Prices are $2495 for the 701 and $3245 for the 701L.
For airplanes up to 6000 pounds, the Model 703, with a 190cc Honda engine is offered. It has a single drive wheel and, with adapters, its clamp will attach to most nosewheel and tailwheel airplanes. It’s priced at $3795. Options include a headlight, battery tender, snow chains and a fire extinguisher.
AC Air Technology
The AC Air TrackTech from AC Air Technology is a remotely controlled, battery-powered, tracked tug that lifts the nosewheel clear of the ground. It is capable of moving airplanes through the size of a Turbo Commander.
There is no lifting or shoving to steer this tug—the operator gives commands via a control box and can stand in the best position to watch wing and tail clearances, something we think is important when dealing with tight clearances.
Power is provided by a 16-volt battery and will handle airplanes with nosewheel pants. Battery life is estimated to be at least 1.5 hours without recharging.
Driving tracks rather than wheels, the manufacturer told us that customers have had good experience with operation on snow and ice. Price is $3750.
Bad tug-buying experiences seemed to us to be connected with a pilot lapsing into traditional tightwad mode and buying a low-powered tug when a bigger one was needed to deal with a slope or hangar door tracks.

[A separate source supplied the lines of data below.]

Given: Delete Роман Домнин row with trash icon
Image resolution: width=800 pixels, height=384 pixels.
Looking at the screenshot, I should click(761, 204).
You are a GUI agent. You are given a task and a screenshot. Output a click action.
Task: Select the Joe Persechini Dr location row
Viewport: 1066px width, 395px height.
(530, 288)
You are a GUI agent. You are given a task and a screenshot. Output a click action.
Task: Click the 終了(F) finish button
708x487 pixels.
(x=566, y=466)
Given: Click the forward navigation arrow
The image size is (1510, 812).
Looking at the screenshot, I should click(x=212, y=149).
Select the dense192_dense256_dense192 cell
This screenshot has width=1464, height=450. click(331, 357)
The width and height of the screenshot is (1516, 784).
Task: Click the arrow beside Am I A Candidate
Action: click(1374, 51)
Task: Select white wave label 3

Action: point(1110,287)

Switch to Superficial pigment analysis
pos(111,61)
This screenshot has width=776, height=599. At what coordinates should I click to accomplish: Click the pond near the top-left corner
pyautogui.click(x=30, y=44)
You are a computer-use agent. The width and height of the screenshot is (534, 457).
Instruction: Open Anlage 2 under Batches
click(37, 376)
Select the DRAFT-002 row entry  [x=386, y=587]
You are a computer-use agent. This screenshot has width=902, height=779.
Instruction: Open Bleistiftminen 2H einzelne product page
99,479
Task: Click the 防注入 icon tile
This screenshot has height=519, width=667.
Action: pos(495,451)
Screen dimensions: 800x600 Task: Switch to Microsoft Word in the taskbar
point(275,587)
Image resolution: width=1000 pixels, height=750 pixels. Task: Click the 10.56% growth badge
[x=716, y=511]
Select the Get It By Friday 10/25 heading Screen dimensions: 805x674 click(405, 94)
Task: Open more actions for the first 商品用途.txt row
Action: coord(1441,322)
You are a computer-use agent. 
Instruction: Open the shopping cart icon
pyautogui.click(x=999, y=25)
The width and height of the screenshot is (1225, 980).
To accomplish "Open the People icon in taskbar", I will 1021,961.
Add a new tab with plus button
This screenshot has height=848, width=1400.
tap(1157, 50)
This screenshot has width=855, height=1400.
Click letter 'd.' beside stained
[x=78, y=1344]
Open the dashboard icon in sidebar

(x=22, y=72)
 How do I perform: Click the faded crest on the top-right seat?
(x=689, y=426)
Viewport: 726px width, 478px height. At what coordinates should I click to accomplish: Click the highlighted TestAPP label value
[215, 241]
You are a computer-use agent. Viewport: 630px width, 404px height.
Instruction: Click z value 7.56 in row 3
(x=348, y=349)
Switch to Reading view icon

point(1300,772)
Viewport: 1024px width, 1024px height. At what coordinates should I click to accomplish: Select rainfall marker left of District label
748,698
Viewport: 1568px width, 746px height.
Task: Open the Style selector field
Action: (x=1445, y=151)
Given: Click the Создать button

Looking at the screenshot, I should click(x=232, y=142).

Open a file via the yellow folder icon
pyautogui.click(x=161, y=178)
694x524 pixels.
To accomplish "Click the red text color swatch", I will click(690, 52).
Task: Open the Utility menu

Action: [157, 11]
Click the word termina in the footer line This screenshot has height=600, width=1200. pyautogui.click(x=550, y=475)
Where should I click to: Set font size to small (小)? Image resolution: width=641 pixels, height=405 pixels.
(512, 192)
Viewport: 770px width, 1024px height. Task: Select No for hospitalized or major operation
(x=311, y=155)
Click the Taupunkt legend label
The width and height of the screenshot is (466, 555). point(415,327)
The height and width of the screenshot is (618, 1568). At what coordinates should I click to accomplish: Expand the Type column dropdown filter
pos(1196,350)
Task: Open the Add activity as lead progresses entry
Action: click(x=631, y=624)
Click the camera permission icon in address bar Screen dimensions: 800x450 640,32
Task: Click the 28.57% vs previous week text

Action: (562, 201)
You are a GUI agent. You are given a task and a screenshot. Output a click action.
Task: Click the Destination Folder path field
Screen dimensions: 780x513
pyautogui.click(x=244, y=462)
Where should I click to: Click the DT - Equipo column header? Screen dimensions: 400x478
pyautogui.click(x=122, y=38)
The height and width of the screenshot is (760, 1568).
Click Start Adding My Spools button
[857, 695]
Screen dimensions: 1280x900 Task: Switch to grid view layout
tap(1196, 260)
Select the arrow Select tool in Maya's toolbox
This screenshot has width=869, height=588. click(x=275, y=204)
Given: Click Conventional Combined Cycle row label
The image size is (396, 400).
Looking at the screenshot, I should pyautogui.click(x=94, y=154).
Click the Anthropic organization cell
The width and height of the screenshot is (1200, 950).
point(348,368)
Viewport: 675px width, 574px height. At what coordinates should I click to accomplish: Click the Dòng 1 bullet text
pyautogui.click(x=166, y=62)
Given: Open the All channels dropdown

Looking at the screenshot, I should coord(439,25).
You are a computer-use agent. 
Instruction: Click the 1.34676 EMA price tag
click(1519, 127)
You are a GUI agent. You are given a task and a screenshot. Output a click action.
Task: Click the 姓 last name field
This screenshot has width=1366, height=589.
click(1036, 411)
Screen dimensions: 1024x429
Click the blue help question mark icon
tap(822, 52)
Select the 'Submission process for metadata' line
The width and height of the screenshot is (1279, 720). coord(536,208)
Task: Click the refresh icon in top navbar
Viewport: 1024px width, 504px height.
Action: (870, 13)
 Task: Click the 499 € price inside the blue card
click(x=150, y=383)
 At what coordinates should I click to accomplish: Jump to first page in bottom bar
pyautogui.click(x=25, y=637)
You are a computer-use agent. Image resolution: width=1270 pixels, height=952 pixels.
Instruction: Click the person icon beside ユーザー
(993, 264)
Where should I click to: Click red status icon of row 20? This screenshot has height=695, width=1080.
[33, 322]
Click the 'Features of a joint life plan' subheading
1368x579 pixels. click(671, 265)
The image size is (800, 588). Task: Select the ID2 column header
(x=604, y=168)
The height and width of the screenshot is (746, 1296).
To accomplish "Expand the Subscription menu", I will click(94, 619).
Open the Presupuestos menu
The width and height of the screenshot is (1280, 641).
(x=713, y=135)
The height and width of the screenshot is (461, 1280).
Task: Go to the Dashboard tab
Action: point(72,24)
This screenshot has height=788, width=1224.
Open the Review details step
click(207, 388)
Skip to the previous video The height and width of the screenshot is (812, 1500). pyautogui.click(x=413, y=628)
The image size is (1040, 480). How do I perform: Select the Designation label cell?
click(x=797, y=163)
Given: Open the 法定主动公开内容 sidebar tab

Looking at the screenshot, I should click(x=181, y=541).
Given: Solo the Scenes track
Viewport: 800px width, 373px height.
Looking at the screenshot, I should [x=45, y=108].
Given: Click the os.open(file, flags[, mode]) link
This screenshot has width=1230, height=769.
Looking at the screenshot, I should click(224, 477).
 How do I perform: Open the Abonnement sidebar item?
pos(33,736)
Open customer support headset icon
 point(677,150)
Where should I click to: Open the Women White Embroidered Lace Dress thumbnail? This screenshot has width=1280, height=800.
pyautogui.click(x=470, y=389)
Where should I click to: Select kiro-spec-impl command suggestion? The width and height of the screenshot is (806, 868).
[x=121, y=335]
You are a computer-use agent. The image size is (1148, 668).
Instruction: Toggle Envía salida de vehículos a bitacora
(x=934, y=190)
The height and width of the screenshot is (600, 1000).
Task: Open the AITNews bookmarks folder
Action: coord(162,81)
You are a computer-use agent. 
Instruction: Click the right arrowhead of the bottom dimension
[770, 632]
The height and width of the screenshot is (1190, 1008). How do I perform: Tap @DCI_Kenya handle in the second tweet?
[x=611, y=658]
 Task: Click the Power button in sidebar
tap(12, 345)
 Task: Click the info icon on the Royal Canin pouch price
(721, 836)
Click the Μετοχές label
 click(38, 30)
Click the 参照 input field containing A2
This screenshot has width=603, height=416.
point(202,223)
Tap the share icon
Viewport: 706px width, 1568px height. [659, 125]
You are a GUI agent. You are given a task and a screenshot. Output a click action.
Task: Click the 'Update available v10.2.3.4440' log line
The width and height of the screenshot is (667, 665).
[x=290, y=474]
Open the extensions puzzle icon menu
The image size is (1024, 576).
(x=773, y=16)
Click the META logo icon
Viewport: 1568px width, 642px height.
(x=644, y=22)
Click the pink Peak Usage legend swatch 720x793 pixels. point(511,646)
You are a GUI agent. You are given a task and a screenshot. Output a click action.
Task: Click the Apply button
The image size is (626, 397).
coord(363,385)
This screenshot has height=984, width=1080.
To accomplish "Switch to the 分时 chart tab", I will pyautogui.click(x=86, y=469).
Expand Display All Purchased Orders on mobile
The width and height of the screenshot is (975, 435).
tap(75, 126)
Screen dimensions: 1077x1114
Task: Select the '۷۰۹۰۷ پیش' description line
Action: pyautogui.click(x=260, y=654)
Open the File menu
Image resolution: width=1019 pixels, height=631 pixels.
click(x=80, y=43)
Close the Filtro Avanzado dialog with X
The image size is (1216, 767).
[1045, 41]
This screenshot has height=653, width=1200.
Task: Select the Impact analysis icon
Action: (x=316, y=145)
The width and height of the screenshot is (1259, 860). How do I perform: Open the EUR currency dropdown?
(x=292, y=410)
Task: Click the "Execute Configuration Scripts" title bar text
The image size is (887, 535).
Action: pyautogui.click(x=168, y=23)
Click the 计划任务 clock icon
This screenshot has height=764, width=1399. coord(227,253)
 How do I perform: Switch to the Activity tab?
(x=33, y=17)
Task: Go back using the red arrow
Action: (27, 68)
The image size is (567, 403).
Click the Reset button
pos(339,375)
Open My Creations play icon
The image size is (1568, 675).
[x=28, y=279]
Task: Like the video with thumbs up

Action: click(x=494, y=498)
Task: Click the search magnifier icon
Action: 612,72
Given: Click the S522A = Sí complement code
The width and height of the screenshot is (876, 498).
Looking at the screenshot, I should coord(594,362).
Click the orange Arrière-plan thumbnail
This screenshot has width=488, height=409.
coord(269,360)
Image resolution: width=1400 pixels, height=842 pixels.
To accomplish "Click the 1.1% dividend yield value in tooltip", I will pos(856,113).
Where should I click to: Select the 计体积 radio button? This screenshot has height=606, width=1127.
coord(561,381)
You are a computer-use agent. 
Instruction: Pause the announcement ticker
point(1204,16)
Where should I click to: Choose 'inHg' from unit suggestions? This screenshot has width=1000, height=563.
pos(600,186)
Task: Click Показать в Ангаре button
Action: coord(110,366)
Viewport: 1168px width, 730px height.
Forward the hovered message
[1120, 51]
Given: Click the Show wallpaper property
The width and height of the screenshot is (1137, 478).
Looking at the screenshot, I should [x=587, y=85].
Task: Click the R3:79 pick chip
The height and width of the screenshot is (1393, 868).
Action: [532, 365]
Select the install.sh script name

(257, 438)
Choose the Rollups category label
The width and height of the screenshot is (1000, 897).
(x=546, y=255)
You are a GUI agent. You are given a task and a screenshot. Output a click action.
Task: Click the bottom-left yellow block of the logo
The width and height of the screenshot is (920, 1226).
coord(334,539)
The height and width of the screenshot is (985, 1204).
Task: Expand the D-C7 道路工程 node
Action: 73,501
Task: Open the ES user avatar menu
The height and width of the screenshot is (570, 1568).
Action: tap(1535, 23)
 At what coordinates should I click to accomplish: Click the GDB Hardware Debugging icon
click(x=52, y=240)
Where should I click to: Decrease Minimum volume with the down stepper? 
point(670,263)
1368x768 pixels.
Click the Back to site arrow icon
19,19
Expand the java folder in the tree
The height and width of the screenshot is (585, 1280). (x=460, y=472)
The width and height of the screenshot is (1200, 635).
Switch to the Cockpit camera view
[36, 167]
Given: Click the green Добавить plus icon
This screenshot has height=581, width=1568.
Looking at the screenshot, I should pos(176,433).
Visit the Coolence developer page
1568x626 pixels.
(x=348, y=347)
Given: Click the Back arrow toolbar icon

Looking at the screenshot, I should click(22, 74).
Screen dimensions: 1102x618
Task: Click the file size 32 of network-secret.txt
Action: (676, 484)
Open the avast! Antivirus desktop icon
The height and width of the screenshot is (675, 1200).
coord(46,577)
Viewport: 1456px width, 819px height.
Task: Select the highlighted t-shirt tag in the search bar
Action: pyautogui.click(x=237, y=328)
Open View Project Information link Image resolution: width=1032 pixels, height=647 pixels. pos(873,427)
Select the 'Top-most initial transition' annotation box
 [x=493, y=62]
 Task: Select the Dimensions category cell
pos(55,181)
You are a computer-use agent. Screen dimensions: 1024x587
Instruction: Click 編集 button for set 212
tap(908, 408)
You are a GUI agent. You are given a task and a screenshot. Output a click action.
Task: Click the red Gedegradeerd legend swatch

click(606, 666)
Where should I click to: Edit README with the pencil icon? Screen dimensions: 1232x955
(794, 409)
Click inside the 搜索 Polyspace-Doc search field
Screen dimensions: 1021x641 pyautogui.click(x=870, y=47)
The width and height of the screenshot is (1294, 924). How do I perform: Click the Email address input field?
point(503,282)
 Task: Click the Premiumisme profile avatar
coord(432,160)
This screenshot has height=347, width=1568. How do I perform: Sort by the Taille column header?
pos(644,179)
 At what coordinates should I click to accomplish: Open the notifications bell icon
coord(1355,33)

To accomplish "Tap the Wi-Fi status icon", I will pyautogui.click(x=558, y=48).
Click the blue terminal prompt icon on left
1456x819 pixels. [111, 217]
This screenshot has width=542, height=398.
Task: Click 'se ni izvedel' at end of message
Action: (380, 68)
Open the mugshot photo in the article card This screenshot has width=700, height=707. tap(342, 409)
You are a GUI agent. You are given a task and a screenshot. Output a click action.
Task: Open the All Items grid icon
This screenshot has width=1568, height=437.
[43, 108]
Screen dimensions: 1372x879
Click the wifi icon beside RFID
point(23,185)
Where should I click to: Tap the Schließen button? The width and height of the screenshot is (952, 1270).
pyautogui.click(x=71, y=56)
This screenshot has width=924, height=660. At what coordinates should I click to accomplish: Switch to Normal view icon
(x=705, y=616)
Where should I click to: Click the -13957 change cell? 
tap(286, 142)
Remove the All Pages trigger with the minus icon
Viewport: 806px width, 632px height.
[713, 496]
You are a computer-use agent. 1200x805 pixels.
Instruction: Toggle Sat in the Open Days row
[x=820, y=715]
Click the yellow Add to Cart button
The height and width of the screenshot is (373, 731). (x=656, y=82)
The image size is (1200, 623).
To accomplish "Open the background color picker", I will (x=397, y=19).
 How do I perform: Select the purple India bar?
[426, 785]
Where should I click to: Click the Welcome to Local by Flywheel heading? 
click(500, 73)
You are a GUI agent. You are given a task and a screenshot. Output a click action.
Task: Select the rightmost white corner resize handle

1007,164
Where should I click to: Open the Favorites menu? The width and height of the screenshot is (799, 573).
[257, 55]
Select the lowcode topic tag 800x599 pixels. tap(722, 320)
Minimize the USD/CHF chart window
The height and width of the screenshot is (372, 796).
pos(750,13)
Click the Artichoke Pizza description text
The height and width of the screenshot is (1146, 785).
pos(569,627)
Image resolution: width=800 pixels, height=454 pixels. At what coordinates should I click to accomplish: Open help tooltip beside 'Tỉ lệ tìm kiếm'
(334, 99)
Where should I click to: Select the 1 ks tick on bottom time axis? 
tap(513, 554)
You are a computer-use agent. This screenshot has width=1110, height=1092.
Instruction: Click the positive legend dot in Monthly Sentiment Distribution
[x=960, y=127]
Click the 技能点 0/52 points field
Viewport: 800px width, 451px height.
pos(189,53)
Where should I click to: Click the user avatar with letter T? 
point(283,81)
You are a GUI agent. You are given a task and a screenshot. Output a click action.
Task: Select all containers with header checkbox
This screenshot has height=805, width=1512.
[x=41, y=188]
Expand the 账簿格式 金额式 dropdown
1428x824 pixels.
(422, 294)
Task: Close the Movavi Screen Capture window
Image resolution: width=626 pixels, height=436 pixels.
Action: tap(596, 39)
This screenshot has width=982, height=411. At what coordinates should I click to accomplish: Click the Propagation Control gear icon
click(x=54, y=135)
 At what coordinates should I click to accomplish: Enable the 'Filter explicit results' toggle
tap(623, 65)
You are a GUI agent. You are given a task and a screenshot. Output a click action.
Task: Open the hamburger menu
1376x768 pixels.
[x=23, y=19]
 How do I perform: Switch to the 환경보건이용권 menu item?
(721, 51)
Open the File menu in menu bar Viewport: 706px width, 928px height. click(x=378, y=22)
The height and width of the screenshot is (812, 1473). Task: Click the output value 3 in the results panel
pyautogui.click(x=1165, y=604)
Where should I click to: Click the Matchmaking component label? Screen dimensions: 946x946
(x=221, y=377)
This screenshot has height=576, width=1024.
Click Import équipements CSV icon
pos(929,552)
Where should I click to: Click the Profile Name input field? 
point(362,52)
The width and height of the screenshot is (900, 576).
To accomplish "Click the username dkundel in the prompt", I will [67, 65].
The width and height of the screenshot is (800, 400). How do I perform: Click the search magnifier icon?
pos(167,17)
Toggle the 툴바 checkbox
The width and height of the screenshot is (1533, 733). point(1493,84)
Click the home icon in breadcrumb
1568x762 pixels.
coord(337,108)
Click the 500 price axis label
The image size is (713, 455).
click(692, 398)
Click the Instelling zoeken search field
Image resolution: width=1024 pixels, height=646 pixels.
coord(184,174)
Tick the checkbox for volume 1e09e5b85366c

We like the increasing capability of the battery-powered tugs, especially if the hangar has electricity and the battery can be plugged into the charger between uses. Without hangar electricity, we’d probably stay with a 100LL-capable gasoline engine tug so as to avoid having to haul batteries to a charger.
We’re a little leery of the Nose-Dragger Dragger tug if there is a hangar lip or door tracks to wrestle with, as we would prefer not have to deal with ramps to get over them. We like the Tail-Dragger Dragger method of lifting the tailwheel off the ground for movement.
We also liked the Aero-Tow philosophy of including all options in the base price—no nickel-diming to get to the final price—and the user-friendly assembly that involves only the insertion of one bolt.
We think that for $2500 or less, the owner of an airplane up to 6000 pounds can find a tug that will meet most of the tougher slope and hangar lip requirements and be able to pull the airplane 300 yards to the fuel pump and back at a reasonable speed without breaking a sweat.